Periodic Reporting for period 1 - EDPAS (Regulation of early embryo development and pluripotency through alternative splicing)
Reporting period: 2015-07-01 to 2017-06-30
Just before implantation, the mammalian embryo is composed of cells that will either form the placenta or that have the ability to turn into all cell types found in the embryo proper. The later are called embryonic stem cells (ESCs) and as the embryo develops they gradually form more specialized cell types that are no longer able to contribute to all body tissues. This process is called cell differentiation. The ability of embryo cells to form any cell type is maintained for a short period of time after implantation, however the characteristics of ESCs change as the embryo implants so they become ready to for differentiation. This change is necessary for development to proceed and what determines it remains incompletely understood. ESCs can be isolated from embryos and cultured in the laboratory under specific conditions. By modifying these conditions we can induce their differentiation to form specific tissues, such as liver, lung or neurons, mimicking what occurs in the embryo. This makes them a very powerful tool in regenerative medicine. However, to be able to use ESCs in a safe and efficient manner a complete understanding of how their differentiation occurs during normal embryo development is necessary.
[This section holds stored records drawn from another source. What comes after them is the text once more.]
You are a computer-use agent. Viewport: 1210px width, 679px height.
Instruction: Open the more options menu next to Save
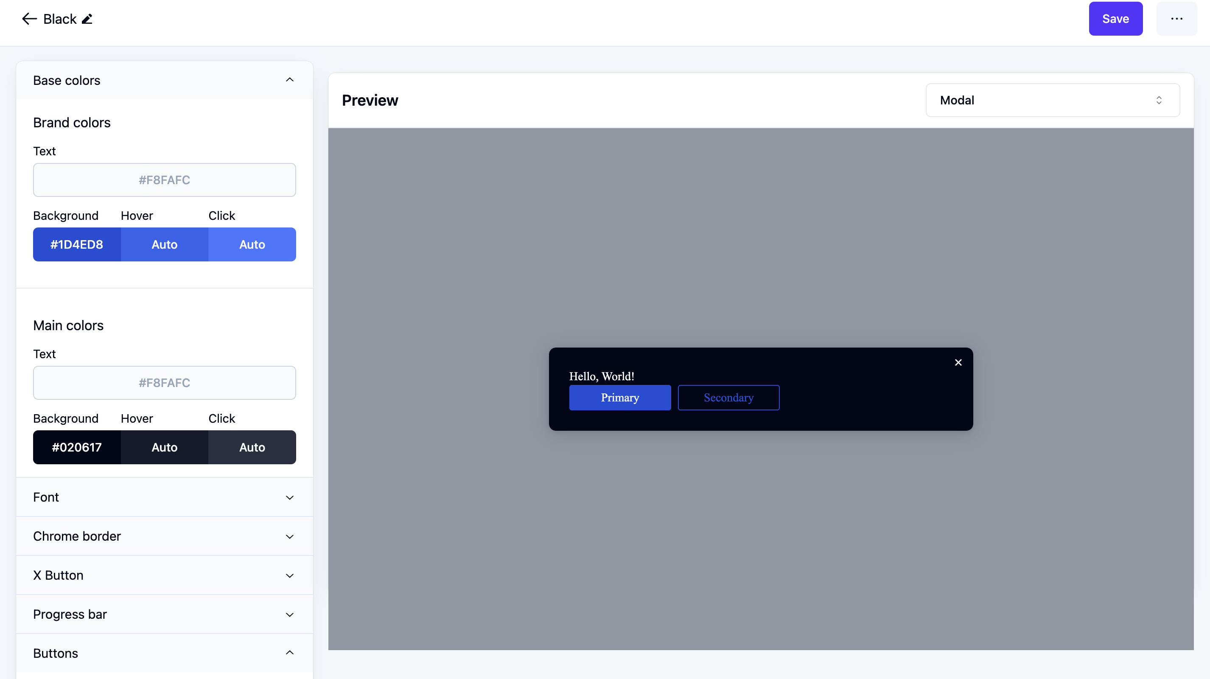pyautogui.click(x=1177, y=19)
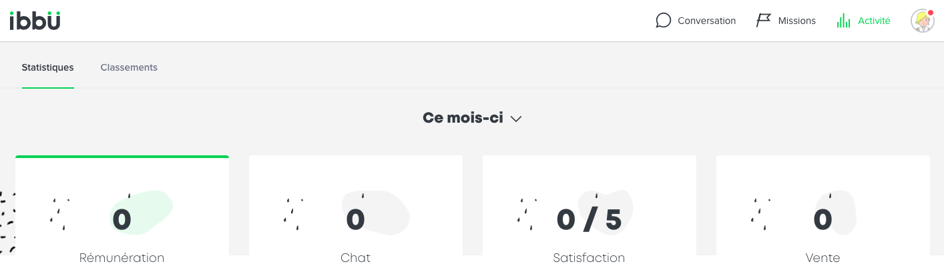Click the Conversation text link
Viewport: 944px width, 270px height.
coord(706,21)
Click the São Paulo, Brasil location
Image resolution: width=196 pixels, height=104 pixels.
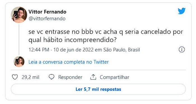122,50
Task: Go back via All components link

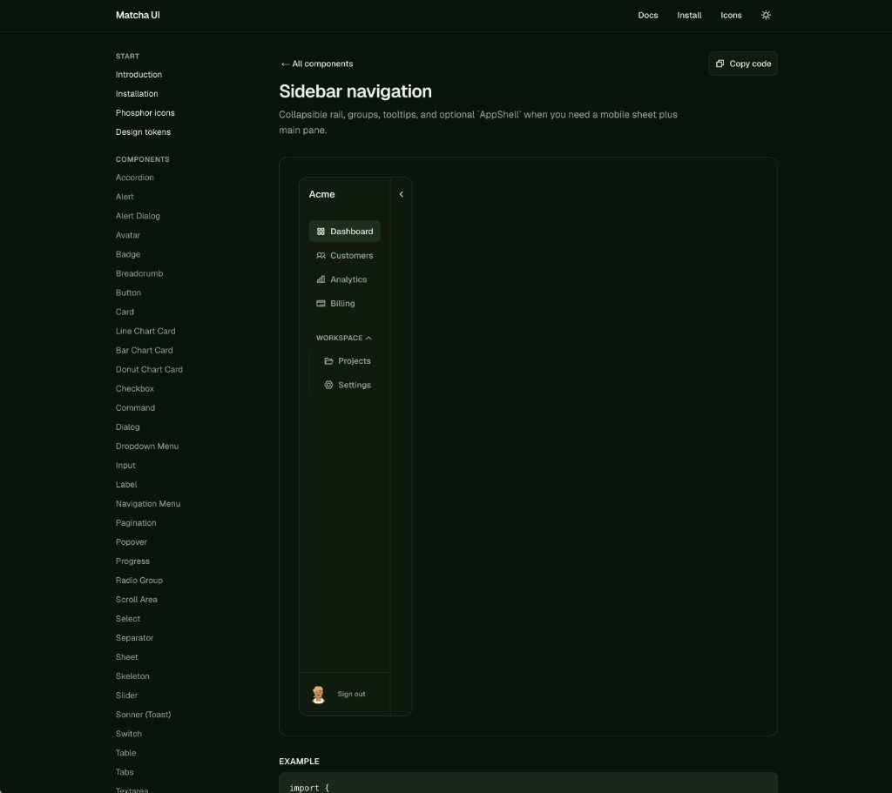Action: tap(316, 64)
All processes taking place at early developmental stages are very tightly controlled by instructions encoded in the genes. Each gene codes for a specific protein using an intermediate product called messenger RNA (mRNA), and it is the final protein repertoire of a particular cell which determines its identity and how it behaves within the embryo (for instance if it will detach from its neighbour cells or change shape). Each gene is divided into fragments called exons, and some of the exons can be used or not to form the mRNA that will be translated into the protein. Thus, depending on whether a particular exon is used the resulting protein will be slightly different and can exert different functions within the cell. To fully understand how cell identity and behaviour is regulated we have to take into account which particular fragments (exons) are being used to form the proteins in each cell type.
The main objective of this project was to use data from pre-implantation embryos as well as ESCs cultured in the laboratory, to generate a database that allow us to identify proteins that despite being encoded by the same gene differ in the exons used for their production. Using this information, the second objective was to experimentally test to what extend the usage of a particular exon to form a protein has an impact on the final protein function during development and in stem cells. We have successfully completed both objectives and the results obtained will be ready for publication in the near future.
We have developed a method to detect proteins coming from different genes and protein variants encoded in a single gene. We have used it to re-analyse RNA-sequencing data from mouse, human and cow embryos and to generate a very complete database of the whole protein repertoire present at each developmental stage before embryo implantation. We have detected hundreds of protein variants that change in abundance during the course of development and that are likely associated to specific processes, i.e. the initial segregation between cells that will form either the placenta or the foetus. By applying this method to mRNA obtained from ESCs cultured under different conditions, we have also created a catalogue of protein variants associated with the early stages of stem cell differentiation. All this information contributes to the current knowledge on pre-implantation development and stem cell differentiation and has opened up new lines of research in our group.
The generation of genetically modified ESCs has allowed us to experimentally evaluate the function of a subset of protein variants found to have altered exon usage during the course of development and/or stem cell differentiation. Amongst these, we have found a protein which is known to be required for the initiation of differentiation but which conversely has a variant which is required to prevent premature/excess differentiation. We also found a protein with a variant with a novel function involved in stem cell differentiation into the haematopoietic (blood cell) lineage; and a protein with a variant with a role in maintaining proper cell adhesion.
We will make the database publically available so other research groups can use it to progress in the understanding of embryo development. In addition, some of the results obtained in this project have already been presented in national and international scientific meetings and we are currently preparing manuscripts for their publication in specialized scientific journals.
Moreover, upon publication in a scientific journal, our database will be made publically available for all research groups, opening up new research avenues in the developmental biology, assisted reproduction and stem cell fields.